It Takes More Than Charm to Start Dialogue with a Startup

Picture this: You meet the CSO of a great deep tech startup at a trade show and have a conversation about their technology. The following week, you send an email that extolls their great approach and an eagerness to learn more. You receive a polite brush-off.

You try again and CC somebody senior in your company to show how serious you are. You don’t even get a reply.

What are they scared of?, you might wonder. Your firm could provide so many resources and could even end up buying the company. Why isn’t the startup responding? It could be that the startup might not be sure if they are ready for you. Sometimes, though, you might just need to make an effort to build trust.

As a tech scout, you run the risk of being perceived by a startup as either too overwhelming or too demanding. An overwhelming request, where you ask for lots of materials, meetings, pilot projects, and more suggest that you don’t understand the startups limitations and are going to drain the startup’s limited resources. A demanding request where you ask startup employees to ‘pick their brains’ about their technology area might trigger a startup’s concerns about intellectual property protection. No startup wants to talk to someone who might be trying to figure our their secret sauce or develop a workaround to their research.

Fortunately, there are best practices that will help you gain a startup’s trust. Before pushing that NDA or suggesting meeting dates, put yourself in their shoes and consider what they want and what they might be concerned about. Next, think about the resources you can offer them.

List 1: What do you bring to the table?

Your resources are enormous. They know it and you know it. However, trotting out that inventory could overwhelm your new partner rather than help them see you as someone who understands their business and perspective.

  1. Based on what you understand about the startup’s activity and approach, identify what you think they might be able to use in the next six months. Limit it to a few items, such as:
    1. Prototype development
    1. Scale-up experience
    1. Equipment that might be useful
    1. Customers you have for testing
  2. Map out in a simple diagram where they might fall in your organization, so you can explain access and other coordination efforts.

List 2: What are you seeking?

You need to be basic and you need to be honest.

  • License
  • Collaboration or joint product development
  • Contract manufacturing
  • Likely preparatory steps to an acquisition
  • Could be any and all of these
  • Don’t really know, just want to pick their brain

If your list is emerging, then you’re in a good place. If you’re stuck on (b), keep working on articulating what you want.

Next steps

Now that you understand what you can bring and what you are looking for, you can start to detail your plan for approaching the startup.

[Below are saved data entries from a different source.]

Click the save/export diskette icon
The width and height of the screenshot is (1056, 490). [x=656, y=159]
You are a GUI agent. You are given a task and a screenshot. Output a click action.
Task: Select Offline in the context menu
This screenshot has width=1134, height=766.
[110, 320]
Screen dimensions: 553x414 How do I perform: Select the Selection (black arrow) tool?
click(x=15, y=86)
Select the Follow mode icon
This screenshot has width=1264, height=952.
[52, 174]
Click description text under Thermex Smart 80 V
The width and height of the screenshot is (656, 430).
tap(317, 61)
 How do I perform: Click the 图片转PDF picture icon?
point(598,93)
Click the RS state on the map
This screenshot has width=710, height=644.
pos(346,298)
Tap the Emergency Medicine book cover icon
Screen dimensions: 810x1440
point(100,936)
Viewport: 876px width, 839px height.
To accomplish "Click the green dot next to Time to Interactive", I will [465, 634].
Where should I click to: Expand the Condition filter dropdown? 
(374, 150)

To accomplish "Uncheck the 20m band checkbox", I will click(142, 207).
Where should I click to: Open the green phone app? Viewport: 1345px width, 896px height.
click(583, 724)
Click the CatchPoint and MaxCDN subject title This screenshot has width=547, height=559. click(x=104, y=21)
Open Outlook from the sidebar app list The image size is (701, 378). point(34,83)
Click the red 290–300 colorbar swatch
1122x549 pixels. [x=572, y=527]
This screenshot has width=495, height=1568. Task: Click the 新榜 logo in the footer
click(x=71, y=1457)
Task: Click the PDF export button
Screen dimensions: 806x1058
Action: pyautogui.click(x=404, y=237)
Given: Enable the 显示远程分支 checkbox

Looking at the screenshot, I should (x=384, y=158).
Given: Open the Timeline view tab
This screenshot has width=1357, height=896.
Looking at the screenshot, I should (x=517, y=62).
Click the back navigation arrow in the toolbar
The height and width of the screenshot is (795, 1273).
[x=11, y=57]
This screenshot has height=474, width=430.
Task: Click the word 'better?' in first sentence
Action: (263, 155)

  1. Review the list of what you want to gain from working with this startup and check it against the list of what you bring to the table. Is it coherent and compelling? If so, keep going. And if not, align these two lists.
  2. Detail collaborations that you have been involved in. The best examples will be collaborations at your current company that you have personally been involved in. A note of caution: if you discuss an example from a previous employer or one with your current company that you were not involved in, make sure you review what happened and confirm current good standing. Leverage these stories by outlining the positive outcomes for both parties and by explaining key findings from the process. The more you can show the startups that you care about this relationship, the more approachable you will become.
  3. Go back to the list of what you bring to the table and outline your available resources. Now figure out some kind of unit cost to your company, and come up with proxy for the startup’s value in the market if they could be purchased as services or equipment. In some cases, value may be easier to calculate in time savings rather than dollars.
  4. Confirm that your set of resources (what you bring to the table) connects with what you want and what you think the startup wants. This bridge of resources – like the waterfall in an economic reconciliation – is what the two sides have to work with: the costs for you and the benefits for them. Keep in mind that these items will not be of identical value to both parties – they are not commodities, after all. However, even if not perfectly symmetrical in the aggregate, there may be enough common ground to justify a discussion that won’t overwhelm your target startup.

You now have a solid plan in place for approaching the startup. Be clear with what you want and what you can bring to the table. By beginning the conversation in a collaborative tone, you will show this startup that you understand their business and that you understand your goals. You will be presenting yourself as a trustworthy and viable partner.